**HOW TO COMPLETE THIS TASK:** In the listing below, find the line containing "Delete the 02-14 subfolder with trash icon" and the line containing "This screenshot has". Repeat exactly those two lines and every line between them, nothing more.

Start of DATA TO EXAMINE

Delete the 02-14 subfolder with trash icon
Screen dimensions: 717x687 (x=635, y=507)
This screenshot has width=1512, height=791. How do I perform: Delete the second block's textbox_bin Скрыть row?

End of DATA TO EXAMINE
Start of DATA TO EXAMINE

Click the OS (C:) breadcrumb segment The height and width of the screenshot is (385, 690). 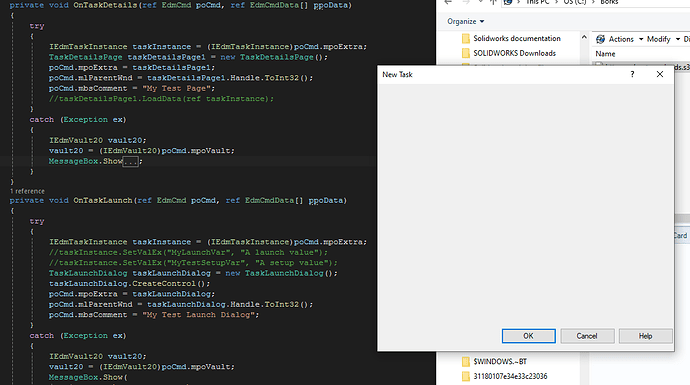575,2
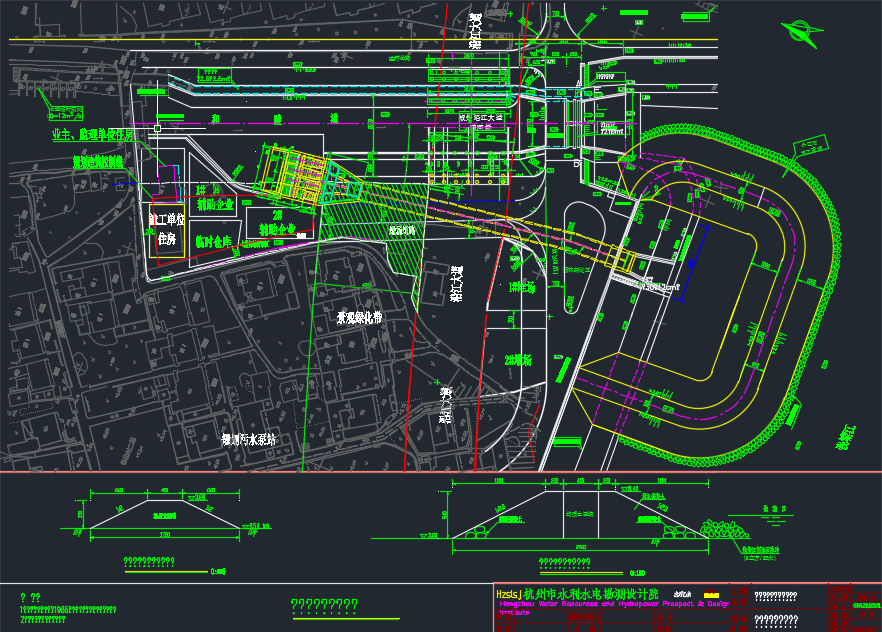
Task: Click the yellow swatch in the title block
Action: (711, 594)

End of DATA TO EXAMINE

**TASK ANSWER:**
Delete the 02-14 subfolder with trash icon
Screen dimensions: 717x687 (x=635, y=507)
This screenshot has width=1512, height=791. How do I perform: Delete the second block's textbox_bin Скрыть row?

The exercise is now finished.